The administration’s handling of Berman’s firing was comically—and typically—inept: The Justice Department announced late on Friday that Berman would be stepping down, only for Berman himself to issue an extraordinary statement indicating that he had no intention of doing so. By Saturday night—after receiving two separate letters from the Justice Department demanding his departure—Berman had officially resigned, having secured the appointment of his chosen deputy as his successor, rather than the Justice Department’s preferred pick. (Donald Trump seemed to come close to derailing the entire thing by declaring himself to be “not involved” just hours after Attorney General William Barr announced that the president himself had dismissed Berman, but the prosecutor departed soon after.)

The twists and turns made for a rollicking 24 hours. And yet, for all the drama, the little matter of why Trump and Barr decided to get rid of Berman in the first place remains a mystery.

There are a range of plausible explanations. Some are worse than others, though none represents what one would like to see from the Department of Justice.

The most benign explanation—though not exactly a comforting one—is simple patronage. According to Barr’s original statement, Trump had decided to appoint Jay Clayton—currently the chairman of the Securities and Exchange Commission—to the job. Clayton, according to The New York Times, had recently golfed with the president at Trump’s club in Bedminster, New Jersey, and had expressed interest in the U.S. attorney job. So one possibility is that Berman’s removal was merely an effort to clear the path for a person friendly with the president to get a job he wanted. In support of this possibility is Barr’s claim in his letter to Berman that he offered Berman other possible senior jobs—jobs that would arguably be promotions, such as running the SEC or the Justice Department’s Civil Division.

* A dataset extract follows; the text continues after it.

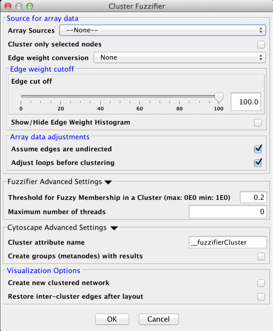Close the Cluster Fuzzifier dialog window
This screenshot has width=273, height=331.
[x=8, y=6]
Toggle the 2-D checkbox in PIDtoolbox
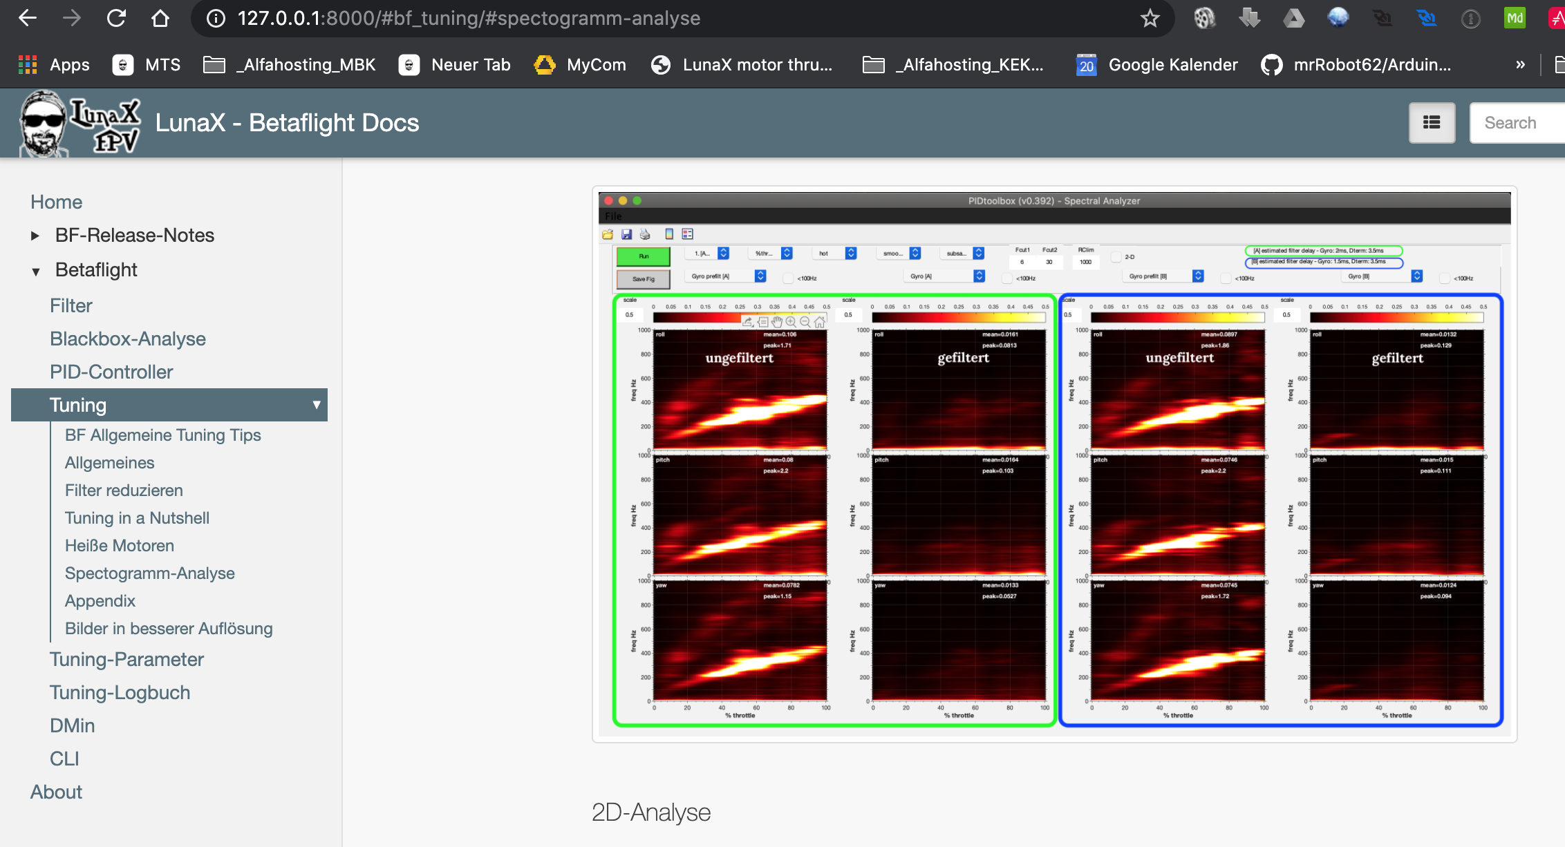1565x847 pixels. click(1116, 257)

But five months before an election in which the president may not prevail is a strange time to be doling out patronage jobs. The Senate confirmation process for Clayton would likely eat up most of the remaining time in Trump’s first term—if it moved at all. So this explanation would make a great deal more sense if this had all gone down after the election or in the first few months of a second Trump term. Normally, presidents are looking for staff stability in election years, not shake-ups.

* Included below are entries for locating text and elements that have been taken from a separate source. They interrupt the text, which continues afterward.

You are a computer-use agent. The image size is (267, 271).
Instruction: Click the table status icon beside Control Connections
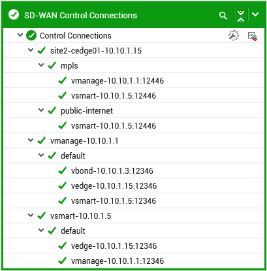coord(253,36)
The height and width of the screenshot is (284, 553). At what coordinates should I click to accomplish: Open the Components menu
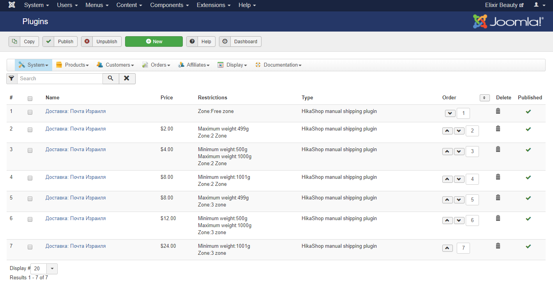pos(169,5)
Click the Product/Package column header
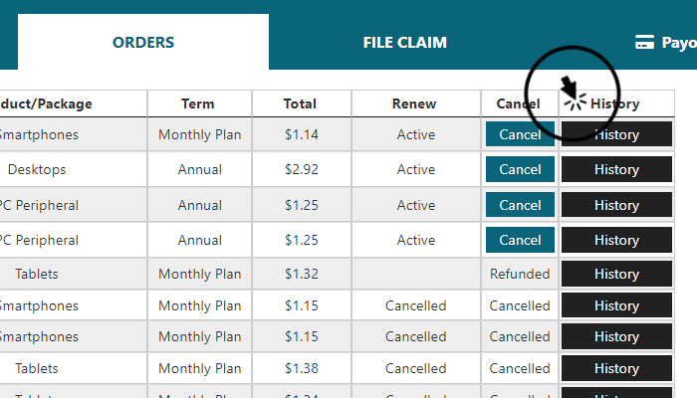This screenshot has width=697, height=398. click(46, 103)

A second, more troubling possibility is that Berman’s removal was retaliatory. Though Berman himself was recused, Berman’s office was responsible for the prosecution of Michael Cohen, Trump’s former personal lawyer, and for the related investigation of figures associated with the Trump Organization. It also indicted Halkbank, a Turkish government-owned bank accused of violating Iranian sanctions, causing friction between Trump and Turkish President Recep Tayyip Erdoğan.

Of course, Trump has a long history of firing people who cause him trouble—often those who are investigating him—as a means of retribution. The string of recent firings of inspectors general is one example. The punishment of witnesses who testified in the House impeachment investigation, several of whom were removed from their positions or denied promotions, is another. The firing of Attorney General Jeff Sessions for his temerity in recusing himself from the Russia investigation is still another. So perhaps Berman was removed from his job not to create room for someone else, but because now is a good moment for a vindictive gesture.

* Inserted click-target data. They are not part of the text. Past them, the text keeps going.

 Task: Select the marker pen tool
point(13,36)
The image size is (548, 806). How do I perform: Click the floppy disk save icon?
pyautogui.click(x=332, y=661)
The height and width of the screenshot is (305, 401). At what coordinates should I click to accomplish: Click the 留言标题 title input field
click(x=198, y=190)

Then there is the third possibility, the most sinister: that the removal of Berman was a specific effort to interfere with a specific investigation. Berman’s office is currently investigating another presidential lawyer, Rudy Giuliani. And the Halkbank case is still ongoing. The most acute concern, therefore, is that the Berman firing was not retaliation for something he had already done, but an effort to prevent his office from doing something in the future. Trump does this as well. Don’t forget that the day after Trump fired FBI Director James Comey, he boasted to the Russian foreign minister that by dismissing Comey he had relieved “great pressure” on himself.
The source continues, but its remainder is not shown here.